Records contained in a dataset:
···

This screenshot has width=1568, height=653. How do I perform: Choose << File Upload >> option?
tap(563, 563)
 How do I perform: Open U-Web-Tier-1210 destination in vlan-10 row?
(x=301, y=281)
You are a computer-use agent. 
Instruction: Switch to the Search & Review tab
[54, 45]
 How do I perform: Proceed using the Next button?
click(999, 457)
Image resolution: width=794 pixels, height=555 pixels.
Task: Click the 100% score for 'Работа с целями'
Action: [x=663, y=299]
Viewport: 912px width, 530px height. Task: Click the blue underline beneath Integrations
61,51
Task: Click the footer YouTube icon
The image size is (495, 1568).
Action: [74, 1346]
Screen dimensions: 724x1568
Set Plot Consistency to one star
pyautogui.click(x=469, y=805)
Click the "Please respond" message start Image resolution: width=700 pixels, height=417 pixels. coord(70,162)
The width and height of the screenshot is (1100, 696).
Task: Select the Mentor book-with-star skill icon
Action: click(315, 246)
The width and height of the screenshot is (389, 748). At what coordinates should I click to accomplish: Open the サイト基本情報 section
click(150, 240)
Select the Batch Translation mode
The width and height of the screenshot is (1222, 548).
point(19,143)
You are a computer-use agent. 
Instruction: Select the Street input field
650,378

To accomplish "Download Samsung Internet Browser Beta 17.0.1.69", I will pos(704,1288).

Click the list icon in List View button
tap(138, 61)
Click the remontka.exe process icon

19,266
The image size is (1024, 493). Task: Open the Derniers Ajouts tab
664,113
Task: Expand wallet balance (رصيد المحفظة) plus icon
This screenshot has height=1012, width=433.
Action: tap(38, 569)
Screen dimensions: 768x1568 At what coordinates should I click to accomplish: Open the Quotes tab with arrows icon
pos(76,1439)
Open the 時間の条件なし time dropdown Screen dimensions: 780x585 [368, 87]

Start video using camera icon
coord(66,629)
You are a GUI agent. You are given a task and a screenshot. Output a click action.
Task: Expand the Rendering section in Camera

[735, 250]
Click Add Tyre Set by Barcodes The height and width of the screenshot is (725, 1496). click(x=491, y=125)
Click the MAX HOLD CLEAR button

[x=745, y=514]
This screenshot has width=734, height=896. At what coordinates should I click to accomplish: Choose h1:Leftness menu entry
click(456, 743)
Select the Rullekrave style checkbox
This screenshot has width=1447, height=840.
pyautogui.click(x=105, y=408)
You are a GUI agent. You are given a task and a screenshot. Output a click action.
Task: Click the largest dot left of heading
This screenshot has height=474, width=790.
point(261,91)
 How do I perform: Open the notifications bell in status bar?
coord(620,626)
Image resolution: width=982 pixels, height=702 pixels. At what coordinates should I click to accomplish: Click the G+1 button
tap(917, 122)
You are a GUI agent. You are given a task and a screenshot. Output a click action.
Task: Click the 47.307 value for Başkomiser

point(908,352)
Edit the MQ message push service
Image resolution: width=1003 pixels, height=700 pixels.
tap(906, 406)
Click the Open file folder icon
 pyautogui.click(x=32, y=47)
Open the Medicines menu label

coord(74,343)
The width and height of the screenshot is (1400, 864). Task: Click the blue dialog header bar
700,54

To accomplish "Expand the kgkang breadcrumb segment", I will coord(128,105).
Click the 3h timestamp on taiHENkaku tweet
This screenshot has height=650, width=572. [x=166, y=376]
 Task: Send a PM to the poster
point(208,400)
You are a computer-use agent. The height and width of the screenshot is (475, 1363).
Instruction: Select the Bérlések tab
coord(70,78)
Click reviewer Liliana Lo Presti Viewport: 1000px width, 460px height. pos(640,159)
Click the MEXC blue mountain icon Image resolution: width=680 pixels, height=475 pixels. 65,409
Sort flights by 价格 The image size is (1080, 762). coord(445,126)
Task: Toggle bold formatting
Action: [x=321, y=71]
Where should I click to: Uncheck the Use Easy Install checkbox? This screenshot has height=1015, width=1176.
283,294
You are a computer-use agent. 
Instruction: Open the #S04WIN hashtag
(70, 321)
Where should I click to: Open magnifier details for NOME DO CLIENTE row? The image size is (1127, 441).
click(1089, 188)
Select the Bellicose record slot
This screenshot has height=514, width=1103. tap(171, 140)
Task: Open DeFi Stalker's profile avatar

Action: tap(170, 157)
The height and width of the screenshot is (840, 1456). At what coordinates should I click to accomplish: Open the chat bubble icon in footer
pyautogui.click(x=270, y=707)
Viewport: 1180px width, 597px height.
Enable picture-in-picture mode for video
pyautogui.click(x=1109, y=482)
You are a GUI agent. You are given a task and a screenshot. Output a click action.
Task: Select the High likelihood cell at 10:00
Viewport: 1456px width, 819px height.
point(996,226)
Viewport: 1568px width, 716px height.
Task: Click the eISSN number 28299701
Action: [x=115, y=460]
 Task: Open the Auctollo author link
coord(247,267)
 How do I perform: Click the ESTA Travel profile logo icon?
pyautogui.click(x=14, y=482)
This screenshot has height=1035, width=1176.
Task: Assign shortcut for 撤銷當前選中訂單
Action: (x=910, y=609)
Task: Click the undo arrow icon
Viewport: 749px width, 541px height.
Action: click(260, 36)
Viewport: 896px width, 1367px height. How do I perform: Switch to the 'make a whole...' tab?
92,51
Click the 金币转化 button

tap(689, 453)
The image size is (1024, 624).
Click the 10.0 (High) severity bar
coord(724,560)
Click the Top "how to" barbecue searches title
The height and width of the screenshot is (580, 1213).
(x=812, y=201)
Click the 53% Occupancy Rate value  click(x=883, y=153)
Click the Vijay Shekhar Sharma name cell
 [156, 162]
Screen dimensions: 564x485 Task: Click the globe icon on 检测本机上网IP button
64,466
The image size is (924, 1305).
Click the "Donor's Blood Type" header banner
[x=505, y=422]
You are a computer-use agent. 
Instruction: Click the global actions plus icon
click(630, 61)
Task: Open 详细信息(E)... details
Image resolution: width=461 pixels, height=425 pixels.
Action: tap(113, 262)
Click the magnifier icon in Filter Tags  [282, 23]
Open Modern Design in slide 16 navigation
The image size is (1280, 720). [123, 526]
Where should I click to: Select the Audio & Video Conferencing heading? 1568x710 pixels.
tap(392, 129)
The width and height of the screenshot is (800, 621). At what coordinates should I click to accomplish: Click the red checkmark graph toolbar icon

···

Description of the task: Taking the entries above, please repeat each one exactly.

Result for this task:
This screenshot has width=1568, height=653. How do I perform: Choose << File Upload >> option?
tap(563, 563)
 How do I perform: Open U-Web-Tier-1210 destination in vlan-10 row?
(x=301, y=281)
You are a computer-use agent. 
Instruction: Switch to the Search & Review tab
[54, 45]
 How do I perform: Proceed using the Next button?
click(999, 457)
Image resolution: width=794 pixels, height=555 pixels.
Task: Click the 100% score for 'Работа с целями'
Action: [x=663, y=299]
Viewport: 912px width, 530px height. Task: Click the blue underline beneath Integrations
61,51
Task: Click the footer YouTube icon
The image size is (495, 1568).
Action: [74, 1346]
Screen dimensions: 724x1568
Set Plot Consistency to one star
pyautogui.click(x=469, y=805)
Click the "Please respond" message start Image resolution: width=700 pixels, height=417 pixels. coord(70,162)
The width and height of the screenshot is (1100, 696).
Task: Select the Mentor book-with-star skill icon
Action: click(315, 246)
The width and height of the screenshot is (389, 748). At what coordinates should I click to accomplish: Open the サイト基本情報 section
click(150, 240)
Select the Batch Translation mode
The width and height of the screenshot is (1222, 548).
point(19,143)
You are a computer-use agent. 
Instruction: Select the Street input field
650,378

To accomplish "Download Samsung Internet Browser Beta 17.0.1.69", I will pos(704,1288).

Click the list icon in List View button
tap(138, 61)
Click the remontka.exe process icon

19,266
The image size is (1024, 493). Task: Open the Derniers Ajouts tab
664,113
Task: Expand wallet balance (رصيد المحفظة) plus icon
This screenshot has height=1012, width=433.
Action: tap(38, 569)
Screen dimensions: 768x1568 At what coordinates should I click to accomplish: Open the Quotes tab with arrows icon
pos(76,1439)
Open the 時間の条件なし time dropdown Screen dimensions: 780x585 [368, 87]

Start video using camera icon
coord(66,629)
You are a GUI agent. You are given a task and a screenshot. Output a click action.
Task: Expand the Rendering section in Camera

[735, 250]
Click Add Tyre Set by Barcodes The height and width of the screenshot is (725, 1496). click(x=491, y=125)
Click the MAX HOLD CLEAR button

[x=745, y=514]
This screenshot has width=734, height=896. At what coordinates should I click to accomplish: Choose h1:Leftness menu entry
click(456, 743)
Select the Rullekrave style checkbox
This screenshot has width=1447, height=840.
pyautogui.click(x=105, y=408)
You are a GUI agent. You are given a task and a screenshot. Output a click action.
Task: Click the largest dot left of heading
This screenshot has height=474, width=790.
point(261,91)
 How do I perform: Open the notifications bell in status bar?
coord(620,626)
Image resolution: width=982 pixels, height=702 pixels. At what coordinates should I click to accomplish: Click the G+1 button
tap(917, 122)
You are a GUI agent. You are given a task and a screenshot. Output a click action.
Task: Click the 47.307 value for Başkomiser

point(908,352)
Edit the MQ message push service
Image resolution: width=1003 pixels, height=700 pixels.
tap(906, 406)
Click the Open file folder icon
 pyautogui.click(x=32, y=47)
Open the Medicines menu label

coord(74,343)
The width and height of the screenshot is (1400, 864). Task: Click the blue dialog header bar
700,54

To accomplish "Expand the kgkang breadcrumb segment", I will coord(128,105).
Click the 3h timestamp on taiHENkaku tweet
This screenshot has height=650, width=572. [x=166, y=376]
 Task: Send a PM to the poster
point(208,400)
You are a computer-use agent. The height and width of the screenshot is (475, 1363).
Instruction: Select the Bérlések tab
coord(70,78)
Click reviewer Liliana Lo Presti Viewport: 1000px width, 460px height. pos(640,159)
Click the MEXC blue mountain icon Image resolution: width=680 pixels, height=475 pixels. 65,409
Sort flights by 价格 The image size is (1080, 762). coord(445,126)
Task: Toggle bold formatting
Action: [x=321, y=71]
Where should I click to: Uncheck the Use Easy Install checkbox? This screenshot has height=1015, width=1176.
283,294
You are a computer-use agent. 
Instruction: Open the #S04WIN hashtag
(70, 321)
Where should I click to: Open magnifier details for NOME DO CLIENTE row? The image size is (1127, 441).
click(1089, 188)
Select the Bellicose record slot
This screenshot has height=514, width=1103. tap(171, 140)
Task: Open DeFi Stalker's profile avatar

Action: tap(170, 157)
The height and width of the screenshot is (840, 1456). At what coordinates should I click to accomplish: Open the chat bubble icon in footer
pyautogui.click(x=270, y=707)
Viewport: 1180px width, 597px height.
Enable picture-in-picture mode for video
pyautogui.click(x=1109, y=482)
You are a GUI agent. You are given a task and a screenshot. Output a click action.
Task: Select the High likelihood cell at 10:00
Viewport: 1456px width, 819px height.
point(996,226)
Viewport: 1568px width, 716px height.
Task: Click the eISSN number 28299701
Action: [x=115, y=460]
 Task: Open the Auctollo author link
coord(247,267)
 How do I perform: Click the ESTA Travel profile logo icon?
pyautogui.click(x=14, y=482)
This screenshot has height=1035, width=1176.
Task: Assign shortcut for 撤銷當前選中訂單
Action: (x=910, y=609)
Task: Click the undo arrow icon
Viewport: 749px width, 541px height.
Action: click(260, 36)
Viewport: 896px width, 1367px height. How do I perform: Switch to the 'make a whole...' tab?
92,51
Click the 金币转化 button

tap(689, 453)
The image size is (1024, 624).
Click the 10.0 (High) severity bar
coord(724,560)
Click the Top "how to" barbecue searches title
The height and width of the screenshot is (580, 1213).
(x=812, y=201)
Click the 53% Occupancy Rate value  click(x=883, y=153)
Click the Vijay Shekhar Sharma name cell
 [156, 162]
Screen dimensions: 564x485 Task: Click the globe icon on 检测本机上网IP button
64,466
The image size is (924, 1305).
Click the "Donor's Blood Type" header banner
[x=505, y=422]
You are a computer-use agent. 
Instruction: Click the global actions plus icon
click(630, 61)
Task: Open 详细信息(E)... details
Image resolution: width=461 pixels, height=425 pixels.
Action: tap(113, 262)
Click the magnifier icon in Filter Tags  [282, 23]
Open Modern Design in slide 16 navigation
The image size is (1280, 720). [123, 526]
Where should I click to: Select the Audio & Video Conferencing heading? 1568x710 pixels.
tap(392, 129)
The width and height of the screenshot is (800, 621). At what coordinates should I click to accomplish: Click the red checkmark graph toolbar icon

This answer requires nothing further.